Flink SQL Concepts¶

Updates

Created 02/2021
Updated 12/20/24 - Update 11/2025

Introduction¶

Flink SQL is an ANSI-compliant SQL engine designed for processing both batch and streaming data on distributed computing servers managed by Flink.

Built on Apache Calcite, Flink SQL facilitates the implementation of SQL-based streaming logic. With Flink SQL, developers work with dynamic tables, a concept similar to materialized views in DB, while abstracting away the stream construct from the developers.

Developers may write SQL statement, or use the Table API, a language-integrated query API for Java, Scala and Python that enables the composition of queries using relational operators such as selection, filtering, and joining.

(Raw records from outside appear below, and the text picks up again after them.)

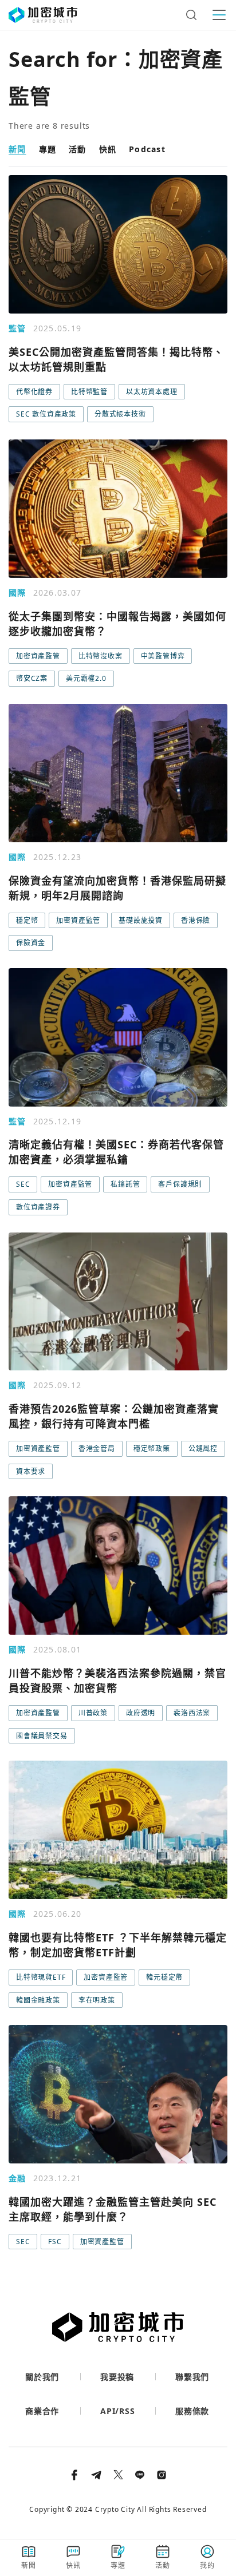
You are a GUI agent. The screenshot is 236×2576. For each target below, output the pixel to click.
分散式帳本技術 (120, 414)
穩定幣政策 (151, 1448)
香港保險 (195, 920)
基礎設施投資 (141, 920)
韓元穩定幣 (164, 1977)
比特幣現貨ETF (40, 1977)
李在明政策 (96, 2000)
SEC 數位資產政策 (46, 414)
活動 (77, 149)
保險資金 (30, 943)
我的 (207, 2565)
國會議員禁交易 (42, 1736)
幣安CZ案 (32, 678)
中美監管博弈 (163, 656)
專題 (48, 149)
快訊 (108, 149)
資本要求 (30, 1471)
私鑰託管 (125, 1184)
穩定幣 (27, 920)
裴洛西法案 (192, 1713)
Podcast (147, 149)
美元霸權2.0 (86, 678)
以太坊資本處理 (152, 392)
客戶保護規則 (180, 1184)
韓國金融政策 (38, 2000)
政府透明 (140, 1713)
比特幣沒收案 (100, 656)
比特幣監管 (89, 392)
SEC (23, 1184)
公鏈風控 (203, 1448)
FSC (54, 2241)
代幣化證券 (34, 392)
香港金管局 (96, 1448)
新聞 (17, 149)
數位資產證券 (38, 1207)
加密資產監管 (38, 656)
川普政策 (93, 1713)
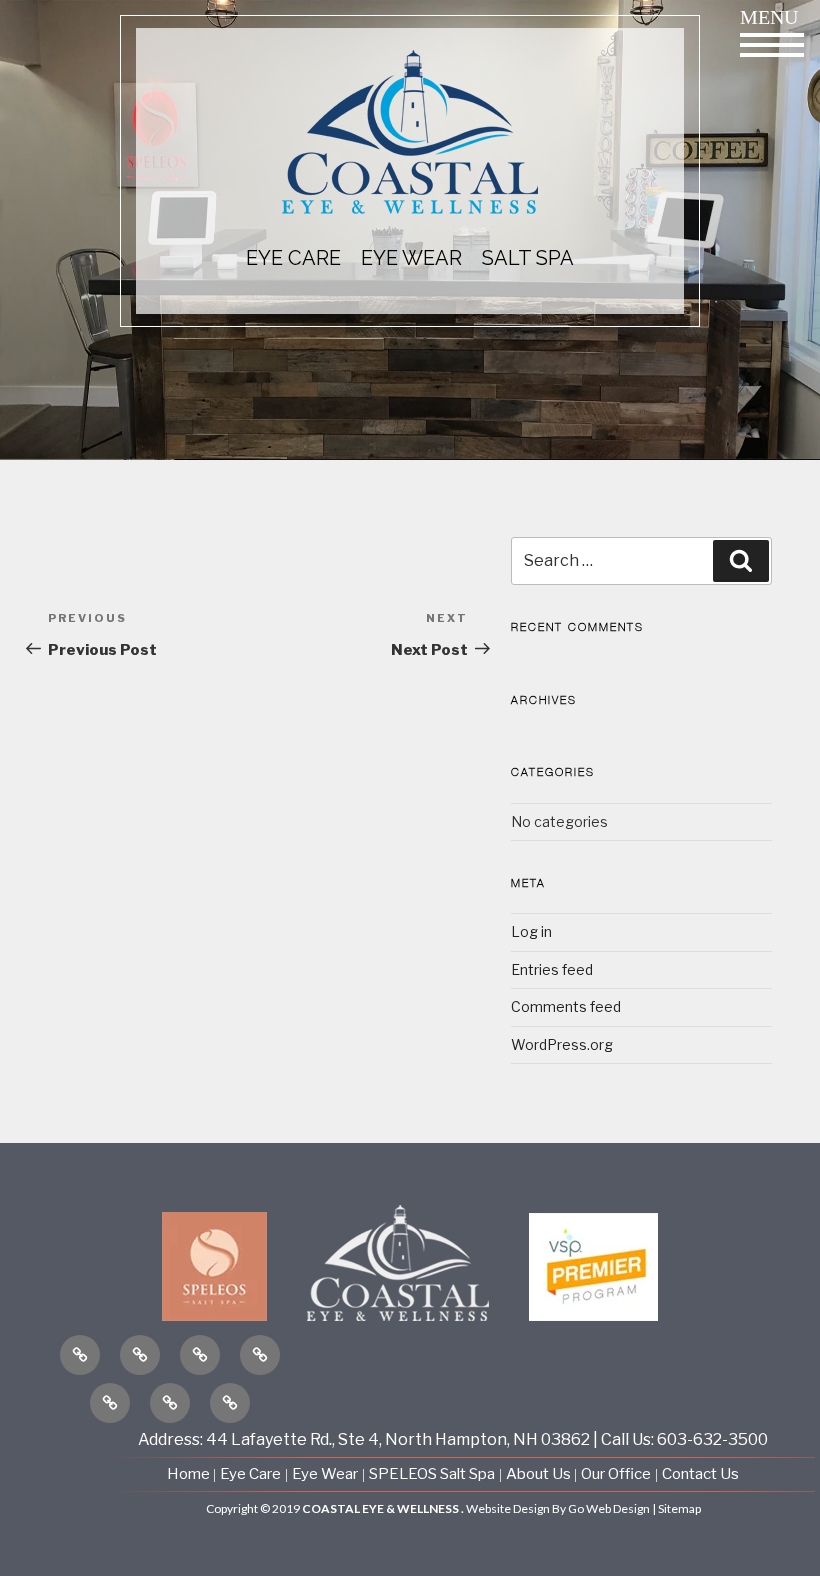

Table API is a client SDK, once submitted to the Job Manager, the code is translated to a Directed Acyclic Graph. SQL or Table API efficiently handle both bounded and unbounded streams within a unified and highly optimized system inspired by traditional databases and SQL.

Both the Table API and SQL operate on top of a lower-level stream operator API, which runs on the dataflow runtime:

The optimizer and planner APIs transform SQL statements for execution across distributed nodes, leveraging the lower-level stream operator API.

To write and execute SQL queries, developers may package the code in a Java Table API program or use the Flink SQL client: an interactive tool for submitting SQL queries to Flink and visualizing the results. With Confluent Platform or Cloud managed service, SQL is a first language of choices and queries may be submitted via API or CLI as a Statement.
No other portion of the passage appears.